Machine learning algorithm using publicly available echo database for simplified "visual estimation" of left ventricular ejection fraction.

Autor: Blaivas M; Department of Medicine, University of South Carolina School of Medicine, Roswell, GA 30076, United States. mike@blaivas.org., Blaivas L; Department of Environmental Science, Michigan State University, Roswell, Georgia 30076, United States.
Jazyk: angličtina
Zdroj: World journal of experimental medicine [World J Exp Med] 2022 Mar 20; Vol. 12 (2), pp. 16-25. Date of Electronic Publication: 2022 Mar 20 (Print Publication: 2022).
DOI: 10.5493/wjem.v12.i2.16
Abstrakt: Background: Left ventricular ejection fraction calculation automation typically requires complex algorithms and is dependent of optimal visualization and tracing of endocardial borders.

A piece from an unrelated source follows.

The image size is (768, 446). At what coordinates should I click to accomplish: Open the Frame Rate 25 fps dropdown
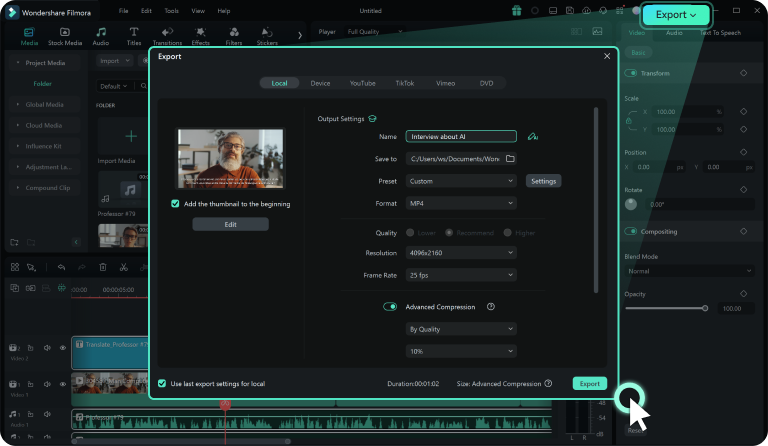(461, 275)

This significantly limits usability in bedside clinical applications, where ultrasound automation is needed most.
Aim: To create a simple deep learning (DL) regression-type algorithm to visually estimate left ventricular (LV) ejection fraction (EF) from a public database of actual patient echo examinations and compare results to echocardiography laboratory EF calculations.
Methods: A simple DL architecture previously proven to perform well on ultrasound image analysis, VGG16, was utilized as a base architecture running within a long short term memory algorithm for sequential image (video) analysis. After obtaining permission to use the Stanford EchoNet-Dynamic database, researchers randomly removed approximately 15% of the approximately 10036 echo apical 4-chamber videos for later performance testing. All database echo examinations were read as part of comprehensive echocardiography study performance and were coupled with EF, end systolic and diastolic volumes, key frames and coordinates for LV endocardial tracing in csv file. To better reflect point-of-care ultrasound (POCUS) clinical settings and time pressure, the algorithm was trained on echo video correlated with calculated ejection fraction without incorporating additional volume, measurement and coordinate data. Seventy percent of the original data was used for algorithm training and 15% for validation during training. The previously randomly separated 15% (1263 echo videos) was used for algorithm performance testing after training completion. Given the inherent variability of echo EF measurement and field standards for evaluating algorithm accuracy, mean absolute error (MAE) and root mean square error (RMSE) calculations were made on algorithm EF results compared to Echo Lab calculated EF. Bland-Atlman calculation was also performed. MAE for skilled echocardiographers has been established to range from 4% to 5%.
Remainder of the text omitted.